-- Exercices --
1. Pourriez-vous recopier, dans le texte fourni, le passage qui va de « La Fritillaria delavayi, retrouvée » jusqu'à « leur cinquième saison. » ?
2. Pouvez-vous résumer le texte fourni en deux phrases ?

-- Texte fourni --
+++
Les plantes à fleurs ont évolué pour afficher des pétales aux couleurs vives et développer des parfums enivrants. Le but : attirer un maximum d’insectes pollinisateurs dans le but d’être fécondées. Cependant, le fait de rester discrète peut également être une stratégie de survie efficace. Demandez à la Fritillaria delavayi.

La Fritillaria delavayi, retrouvée sur les pentes rocheuses des montagnes du Hengduan, en Chine, est une plante connue dans la médecine traditionnelle chinoise. Ses bulbes séchés sont en effet utilisés pour traiter les maladies cardiaques et pulmonaires. Depuis plusieurs années, la demande pour la poudre fabriquée à partir de ses bulbes n’a en revanche cessé d’augmenter, si bien que la plante est devenue plus rare, et donc plus chère. À titre d’information, un kilogramme de poudre coûte aujourd’hui environ 400 euros et nécessite la récolte de plus de 3500 spécimens individuels, qui ne commencent à fleurir qu’à leur cinquième saison.
+++
-- Extrait de données --
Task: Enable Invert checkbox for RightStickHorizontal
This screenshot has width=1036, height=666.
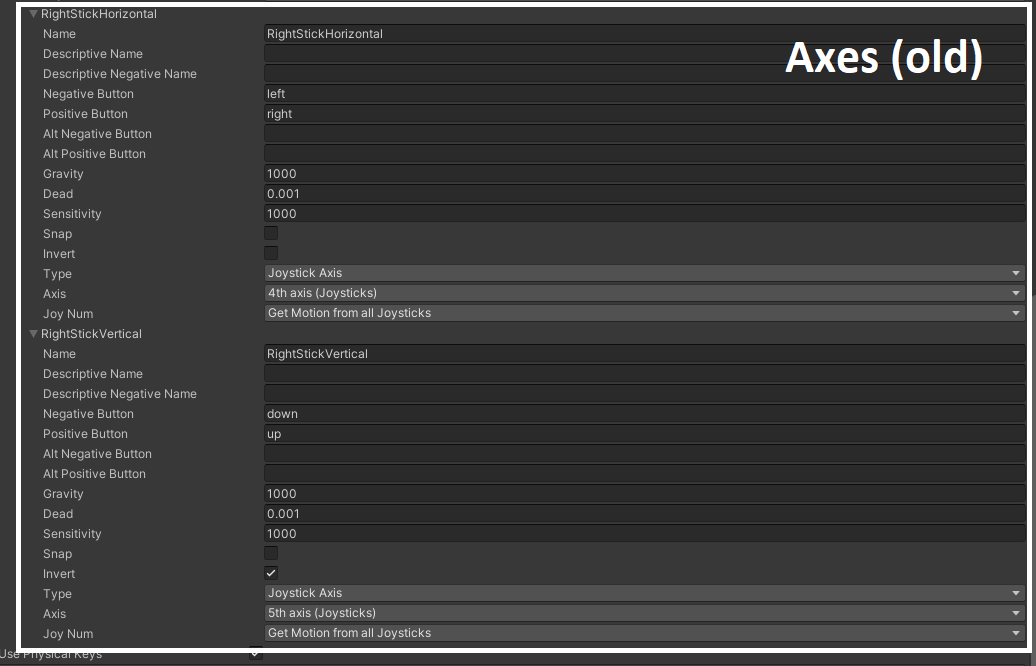Action: point(271,253)
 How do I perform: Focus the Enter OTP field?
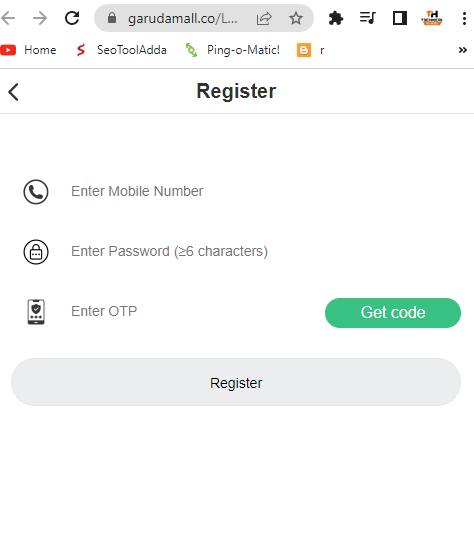[193, 311]
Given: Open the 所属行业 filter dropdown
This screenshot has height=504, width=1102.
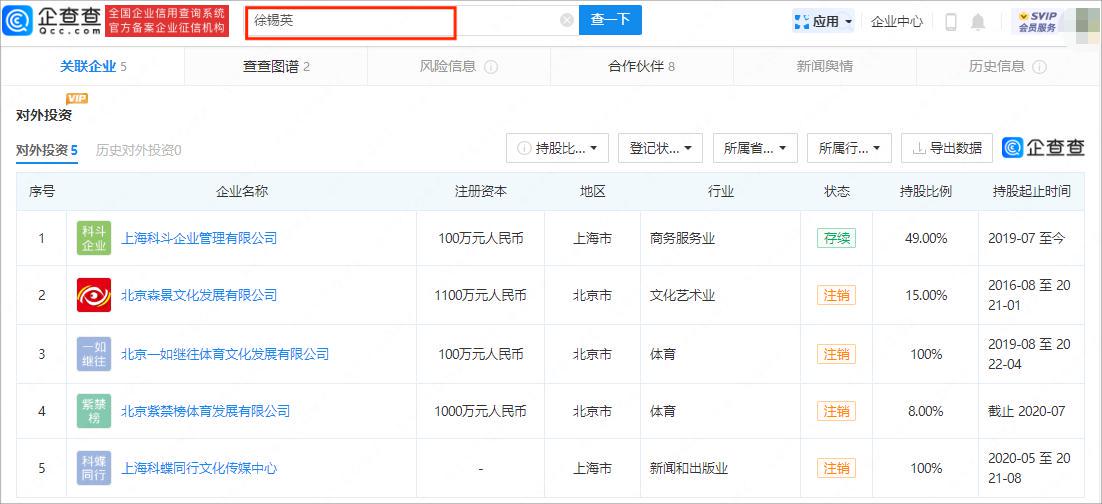Looking at the screenshot, I should [849, 148].
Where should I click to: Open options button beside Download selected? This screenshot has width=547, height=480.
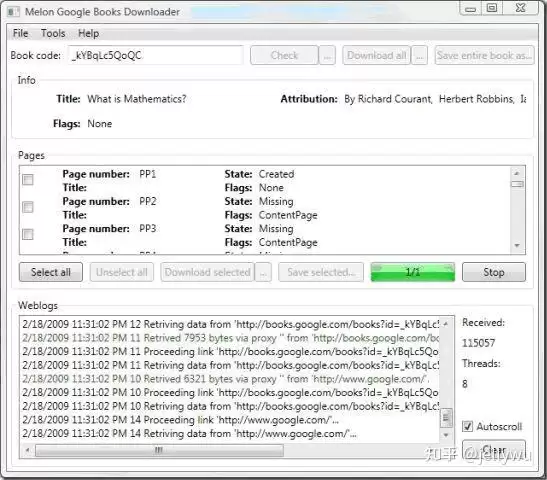[263, 272]
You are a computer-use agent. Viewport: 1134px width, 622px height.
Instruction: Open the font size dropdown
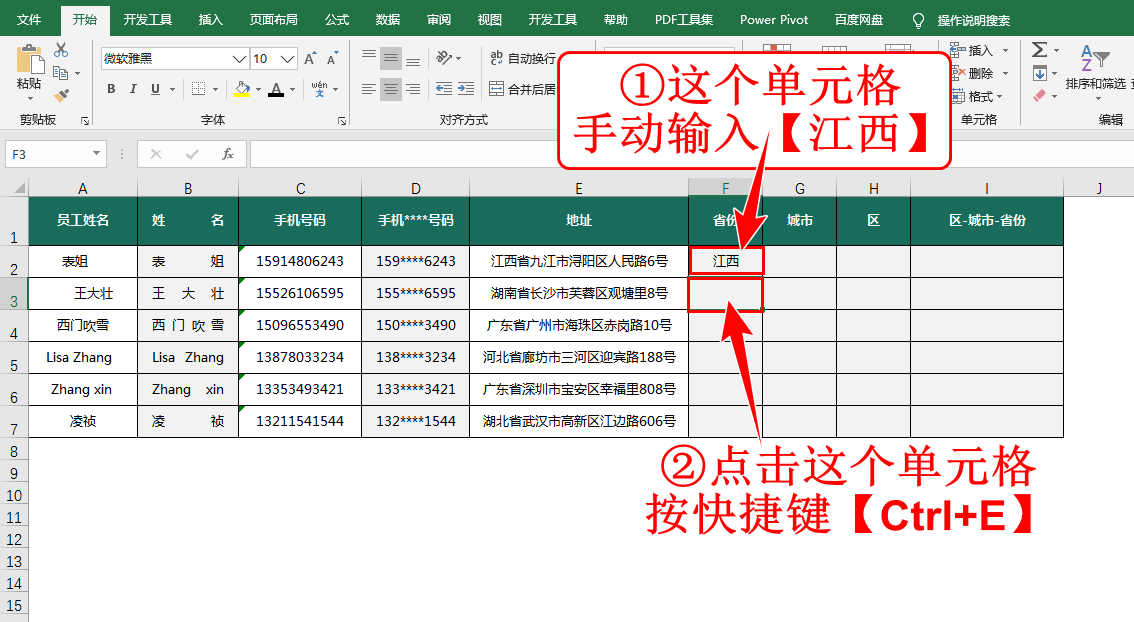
+++
-- Réponses --
1.
La Fritillaria delavayi, retrouvée sur les pentes rocheuses des montagnes du Hengduan, en Chine, est une plante connue dans la médecine traditionnelle chinoise. Ses bulbes séchés sont en effet utilisés pour traiter les maladies cardiaques et pulmonaires. Depuis plusieurs années, la demande pour la poudre fabriquée à partir de ses bulbes n’a en revanche cessé d’augmenter, si bien que la plante est devenue plus rare, et donc plus chère. À titre d’information, un kilogramme de poudre coûte aujourd’hui environ 400 euros et nécessite la récolte de plus de 3500 spécimens individuels, qui ne commencent à fleurir qu’à leur cinquième saison.

2. Si les plantes à fleurs ont évolué pour attirer les pollinisateurs par leurs couleurs vives et leurs parfums, rester discrète peut aussi être une stratégie de survie efficace, comme chez la Fritillaria delavayi. Cette plante des montagnes du Hengduan, en Chine, dont les bulbes séchés servent en médecine traditionnelle chinoise contre les maladies cardiaques et pulmonaires, est devenue plus rare et plus chère sous l'effet d'une demande croissante : un kilogramme de poudre coûte environ 400 euros et nécessite la récolte de plus de 3500 spécimens.